Effects of Ethanol Exposure during Distinct Periods of Brain Development on Hippocampal Synaptic Plasticity

Abstract

Fetal alcohol spectrum disorders occur when a mother drinks during pregnancy and can greatly influence synaptic plasticity and cognition in the offspring. In this study we determined whether there are periods during brain development that are more susceptible to the effects of ethanol exposure on hippocampal synaptic plasticity. In particular, we evaluated how the ability to elicit long-term potentiation (LTP) in the hippocampal dentate gyrus (DG) was affected in young adult rats that were exposed to ethanol during either the 1st, 2nd, or 3rd trimester equivalent. As expected, the effects of ethanol on young adult DG LTP were less severe when exposure was limited to a particular trimester equivalent when compared to exposure throughout gestation.
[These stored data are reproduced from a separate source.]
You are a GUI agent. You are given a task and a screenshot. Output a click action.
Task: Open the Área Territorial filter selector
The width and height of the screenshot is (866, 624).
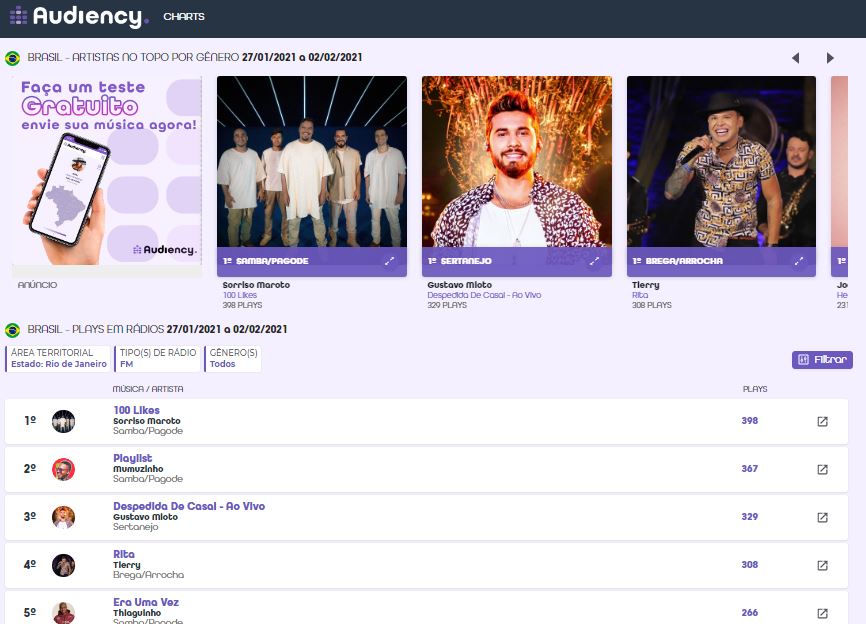[58, 359]
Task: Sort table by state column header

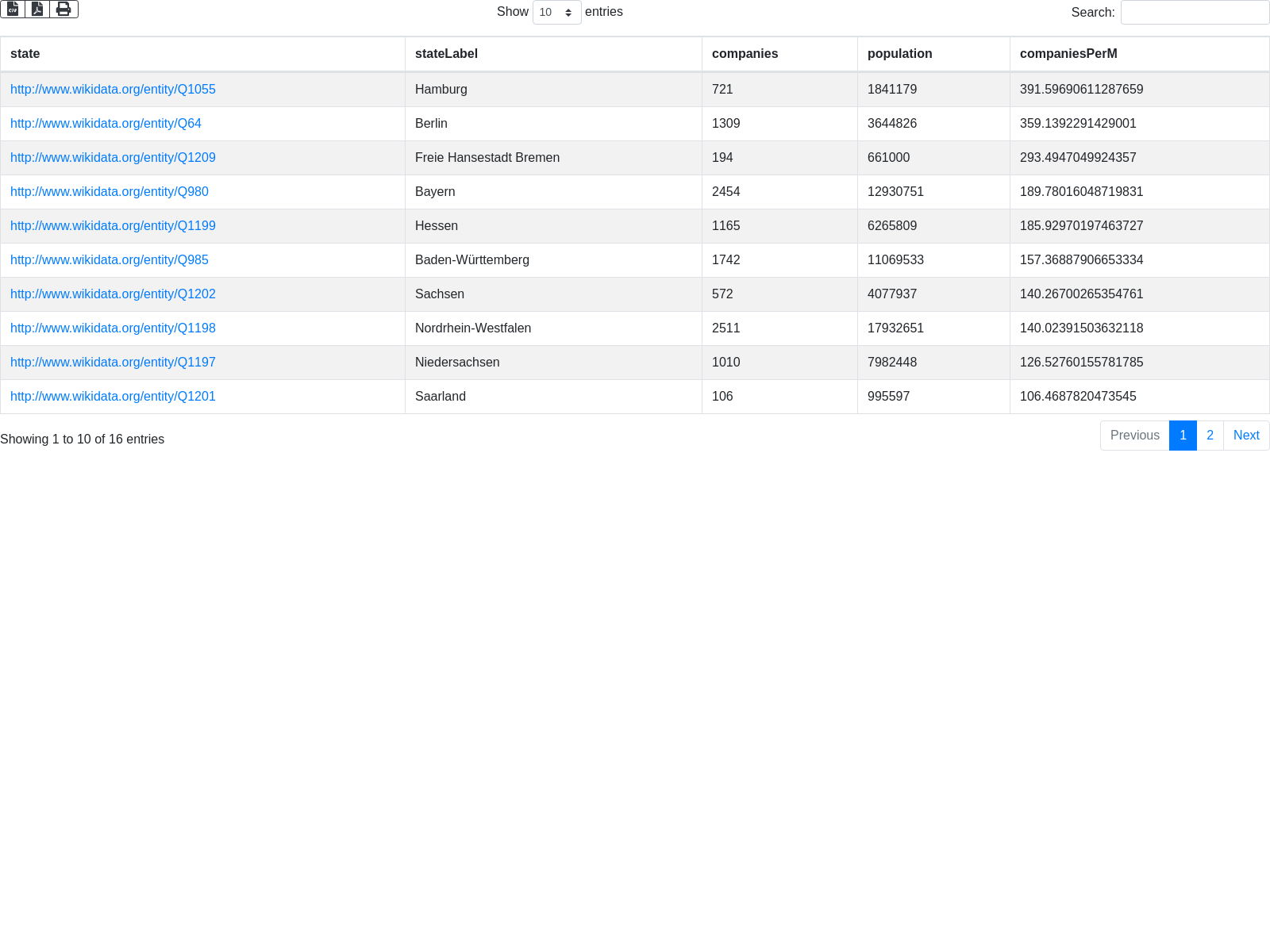Action: pos(25,54)
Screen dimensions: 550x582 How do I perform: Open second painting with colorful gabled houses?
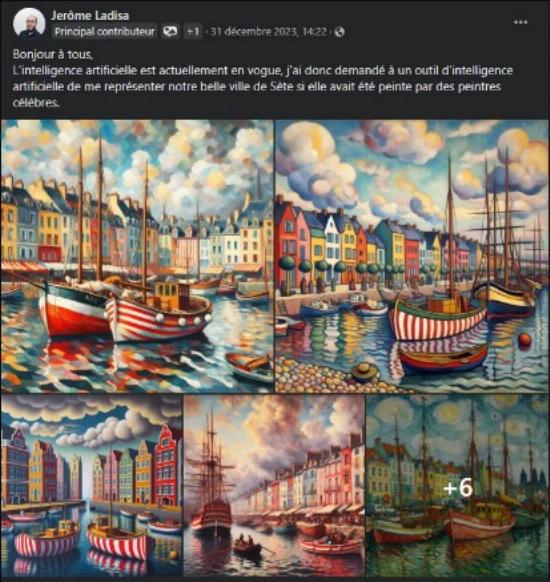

In males, ethanol exposure during the 1st, 2nd or 3rd trimester equivalent did not significantly reduce LTP in the DG. In females, ethanol exposure during either the 1st or 2nd trimester equivalents did not impact LTP in early adulthood, but following exposure during the 3rd trimester equivalent alone, LTP was significantly increased in the female DG. These results further exemplify the disparate effects between the ability to elicit LTP in the male and female brain following perinatal ethanol exposure (PNEE).

Figure 1

The effects of perinatal ethanol exposure (PNEE) during specific trimester equivalents on long-term potentiation (LTP) in the dentate gyrus (DG) of young adult male rats. PNEE during either the 1st (A), 2nd (B), or 3rd (C) trimester equivalents does not result in a significant reduction in DG LTP. (D) Summary of LTP results calculated by assessing the initial phase of the excitatory post-synaptic potentiation (EPSP) slope (10%–80%) at 55–60 min post-theta burst stimulation (TBS). Results are presented as means ± SEM and were considered statistically significant when p < 0.05.

Figure 2

The effects of PNEE during specific trimester equivalents on LTP in the DG of young adult female rats. PNEE during either the 1st (A) or 2nd (B) trimester equivalents does not result in a significant reduction in DG LTP. (C) PNEE during the 3rd trimester equivalent significantly increased LTP in females when compared to their respective ad libitum (p < 0.01) and pair-fed (p < 0.01) controls (see text for additional details on the statistical analysis). (D) Summary of LTP results calculated by assessing the initial phase of the EPSP slope (10%–80%) at 55–60 min post-TBS. Results are presented as means ± SEM and were considered statistically significant when p < 0.05.

Figure 3

Experimental Timeline. On GD1 pregnant dams were assigned to one of seven treatment groups: Ad libitum controls, 1st trimester equivalent ethanol exposure, 1st trimester equivalent pair-fed, 2nd trimester equivalent ethanol exposure, 2nd trimester equivalent pair-fed, 3rd trimester equivalent ethanol exposure, or 3rd trimester equivalent pair-fed (see text for a detailed explanation of the various groups). Blood samples to assess BAC were taken on GD 10 for the 1st trimester equivalent exposure condition, GD20 for the 2nd trimester equivalent exposure condition, and PND 10 for the 3rd trimester equivalent exposure condition. When animals reached experimental age (PNDs 55–70) they were used for in vivo electrophysiological experiments to examine LTP in the DG of the hippocampus. Basal recordings were first obtained by administering a pulse (0.12 ms in duration) at 0.067 Hz (pre-stimulation). Once a stable baseline was observed for at least 15 min, LTP was induced by applying TBS consisting of 10 bursts of 5 pulses at 400 Hz with an inter-burst interval of 200 ms, which was repeated 4 times at 30 s intervals. The pulse duration was changed to 0.25 ms during TBS. Following TBS, baseline stimulation resumed for 60 min (post-stimulation).